Not So Fast-ly - Q2 FY12/24 Earnings Review
DISCLAIMER: This note is intended for US recipients only and, in particular, is not directed at, nor intended to be relied upon by any UK recipients. Any information or analysis in this note is not an offer to sell or the solicitation of an offer to buy any securities. Nothing in this note is intended to be investment advice and nor should it be relied upon to make investment decisions. Cestrian Capital Research, Inc., its employees, agents or affiliates, including the author of this note, or related persons, may have a position in any stocks, security, or financial instrument referenced in this note. Any opinions, analyses, or probabilities expressed in this note are those of the author as of the note's date of publication and are subject to change without notice. Companies referenced in this note or their employees or affiliates may be customers of Cestrian Capital Research, Inc. Cestrian Capital Research, Inc. values both its independence and transparency and does not believe that this presents a material potential conflict of interest or impacts the content of its research or publications.
Hit The Brakes
by Alex King, CEO, Cestrian Capital Research, Inc
There is nothing great going on at Fastly, which is a shame, since (1) I own the name personally and (2) we’ve had this as an ‘Accumulate’ idea in our subscription services. Bah. This quarter saw revenue growth decelerate further, EBITDA and cashflow margins drop and the balance sheet weaken. The earnings call saw the company admonish themselves about the problems in their largest customers - they didn’t say, but should have said, that this was a function of excessive revenue concentration in one sector. On the plus side they have hired a new Chief Revenue Officer - that’s the artist formerly known as VP Sales I think - who comes from a private equity rollup, Imperva, so even if he didn’t knock the cover off the ball there, he should know what good looks like and be able to spread some of the religion around Fastly. In addition they are taking an ax to the cost base, good. (I never yet saw a company that couldn’t in my opinion have 30pc of costs taken out and nothing bad happen). And finally … the price. 1.6x TTM revenue, ladies and gentleman. Cheap as chips! (I think I probably said that at 2x revenue too, unfortunately).
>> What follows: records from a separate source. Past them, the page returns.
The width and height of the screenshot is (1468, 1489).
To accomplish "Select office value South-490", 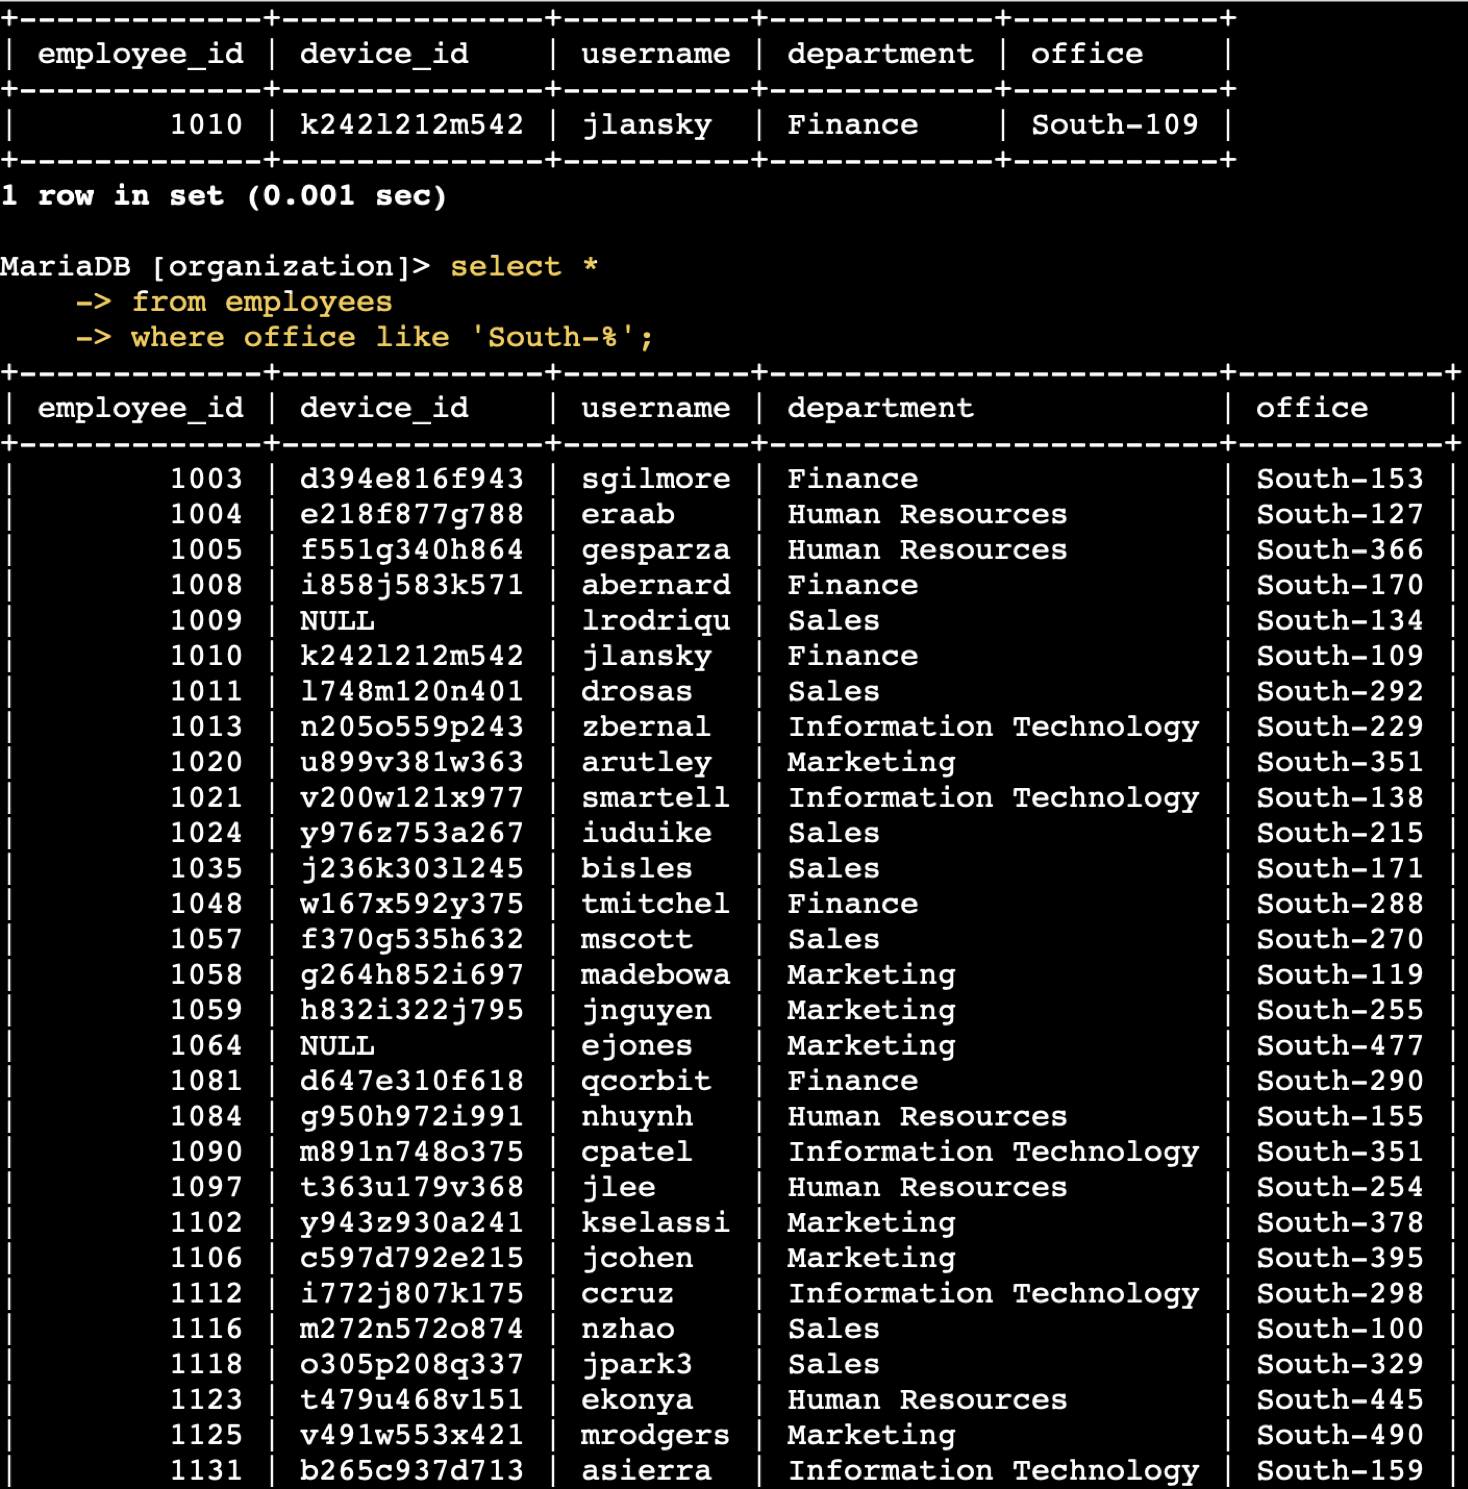I will 1339,1435.
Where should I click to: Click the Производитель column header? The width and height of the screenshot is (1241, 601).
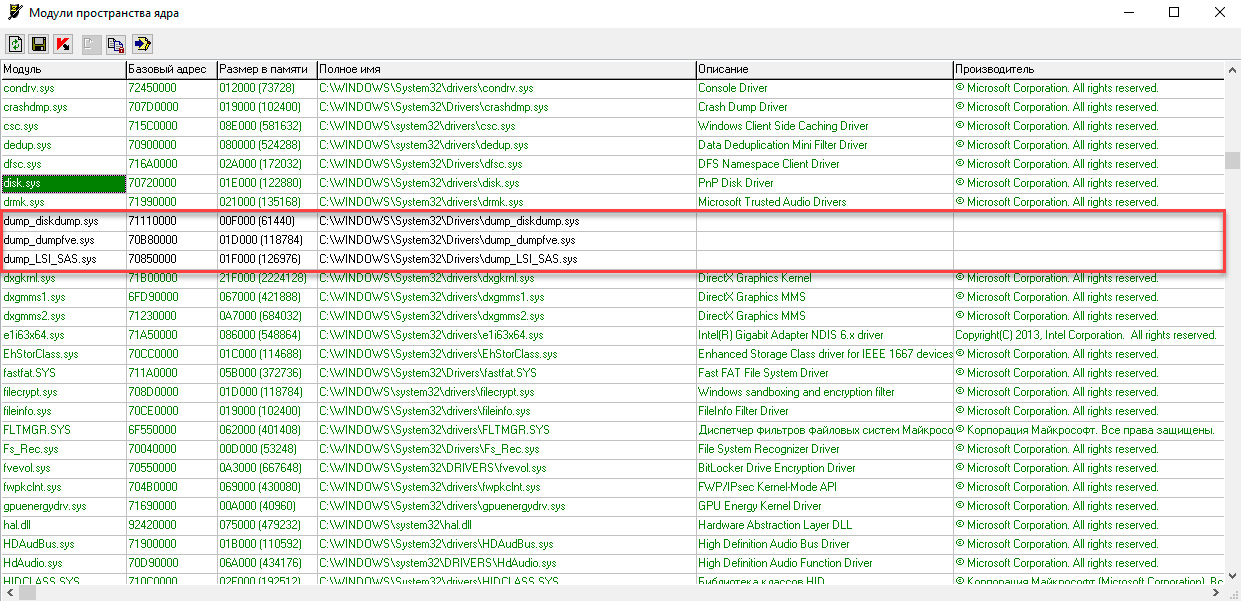click(1086, 69)
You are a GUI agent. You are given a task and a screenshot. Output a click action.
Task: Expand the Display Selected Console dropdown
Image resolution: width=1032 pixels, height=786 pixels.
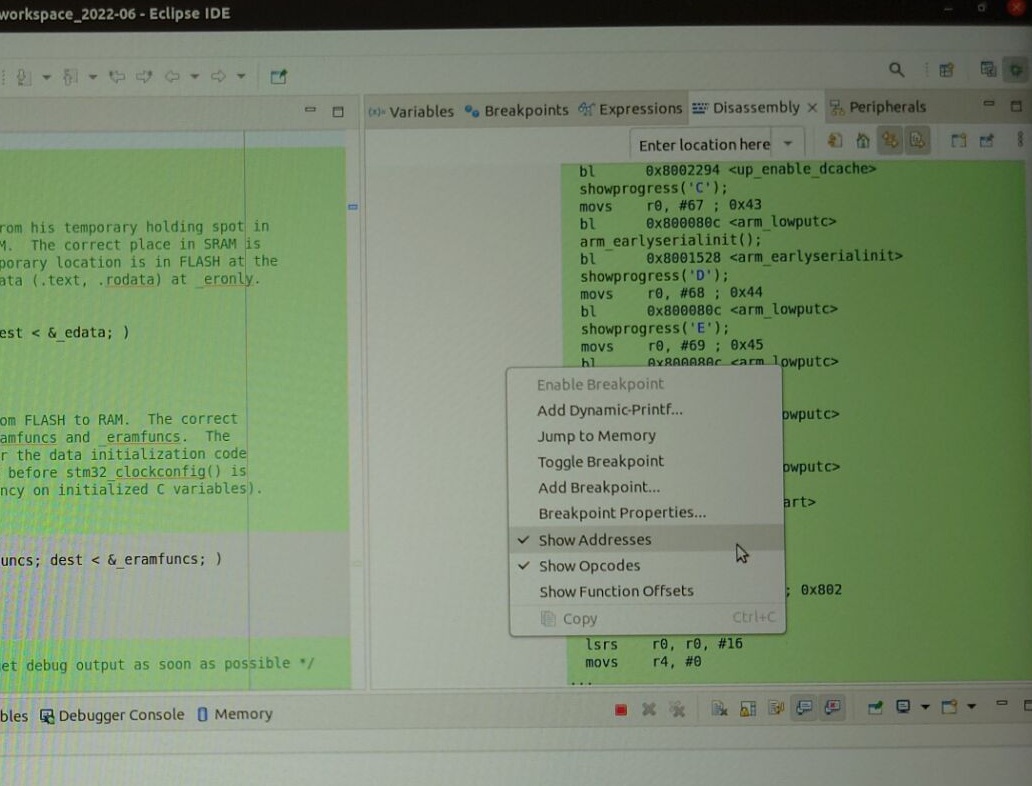click(924, 708)
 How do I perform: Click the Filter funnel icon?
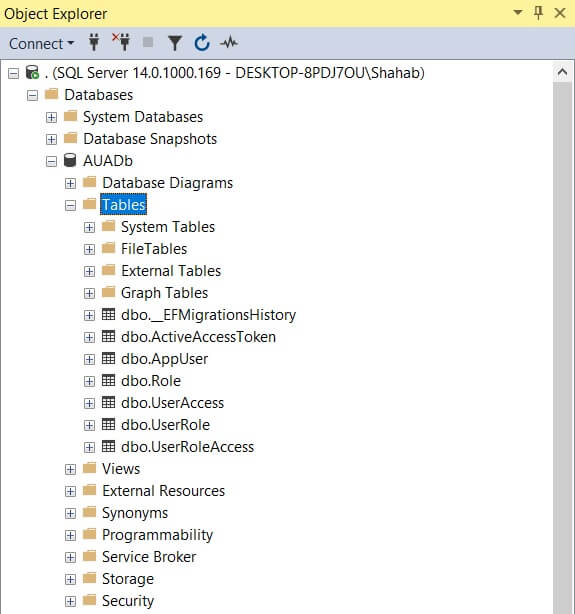coord(175,43)
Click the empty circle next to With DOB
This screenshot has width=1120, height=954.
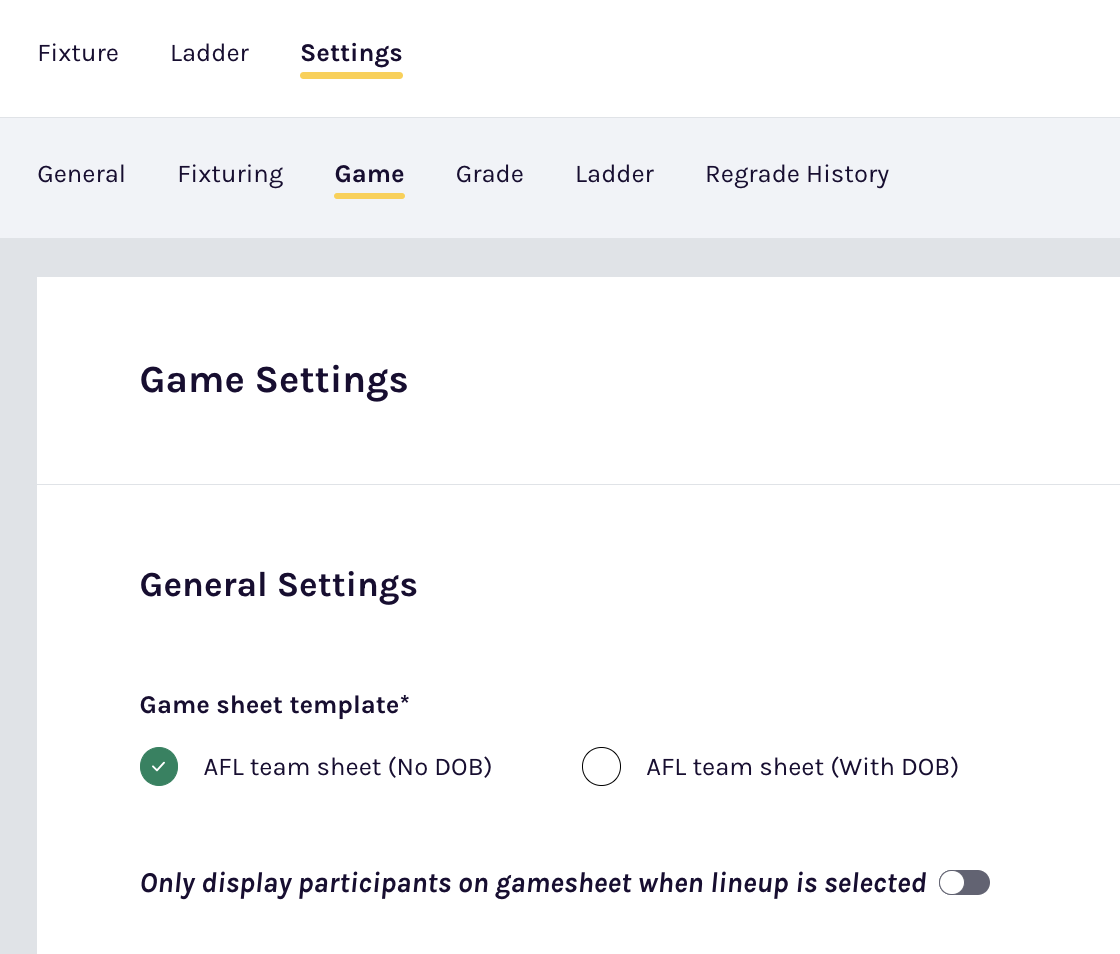[601, 766]
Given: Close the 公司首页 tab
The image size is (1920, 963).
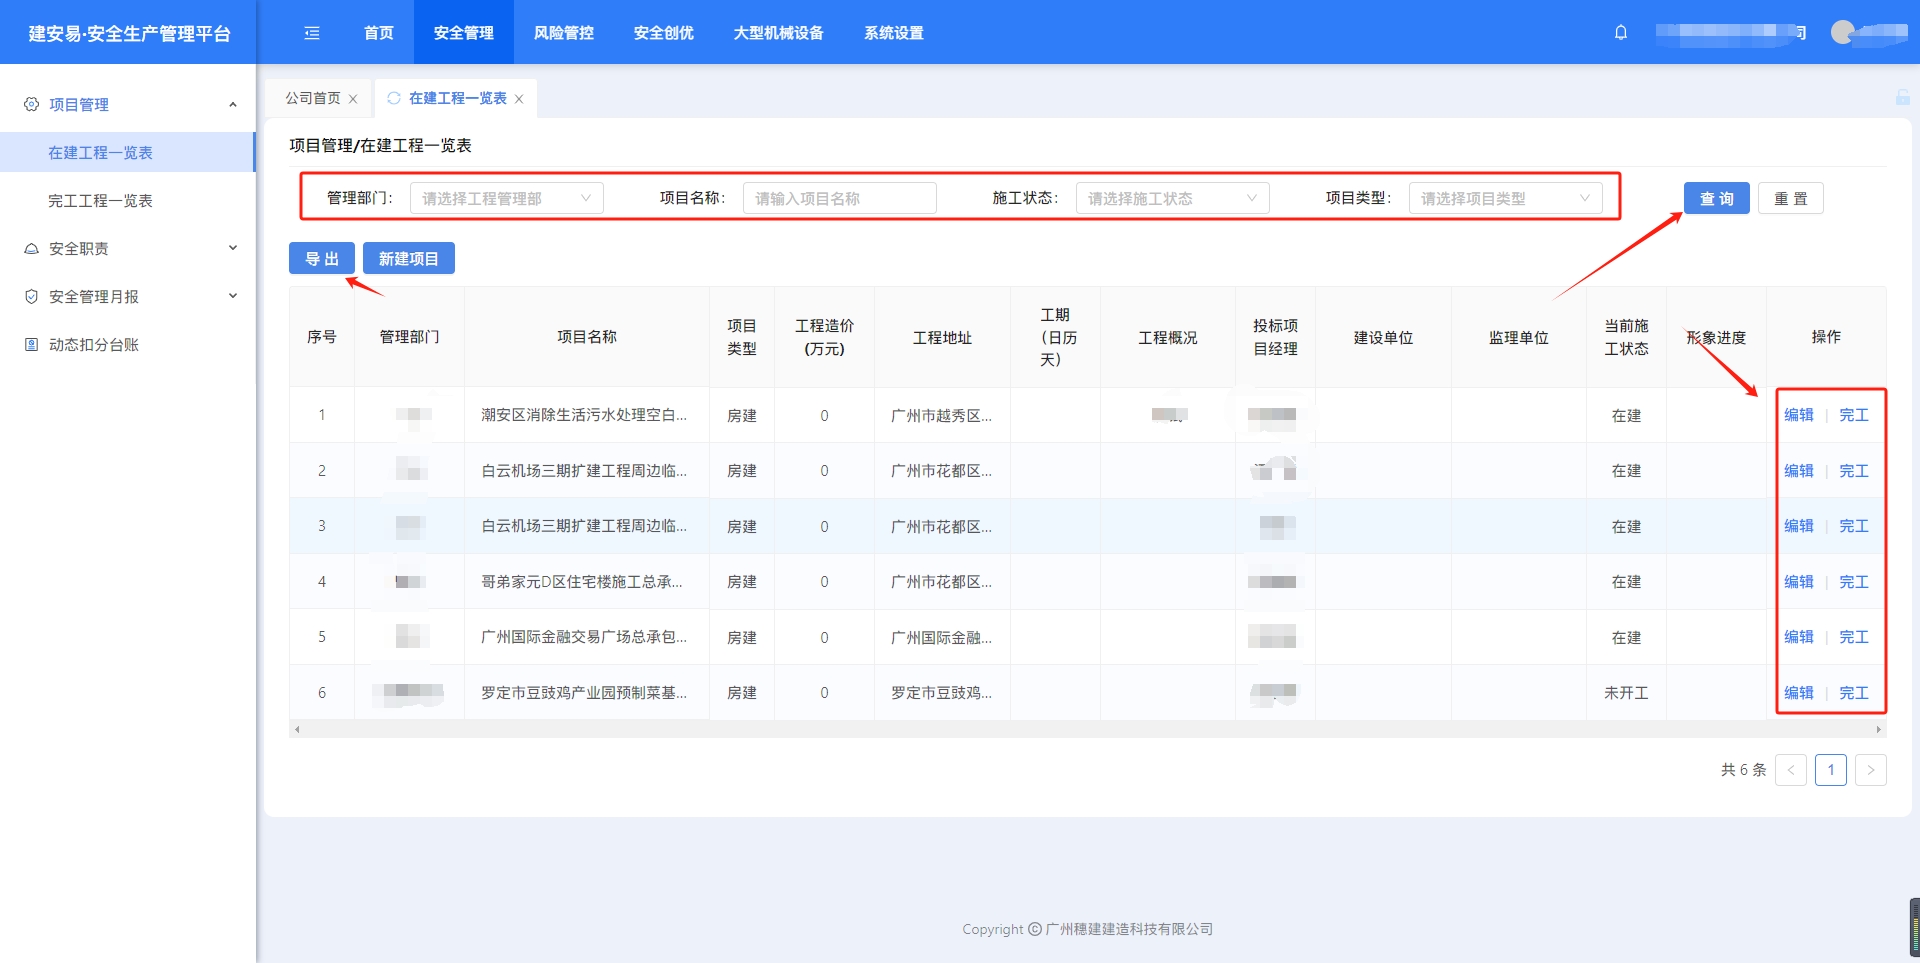Looking at the screenshot, I should (353, 99).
The upside remains (1) that the company is sold, always a possibility and/or (2) that in the end the compressed valuation proves too tempting and the buying program starts. To the downside - well, until fundamentals put in a low and start picking up, the bad news could continue. Personally I continue to hold this one, it’s a modest allocation so if it went to zero it would be annoying but not ruinous, but everyone should apply their own risk appetite as always.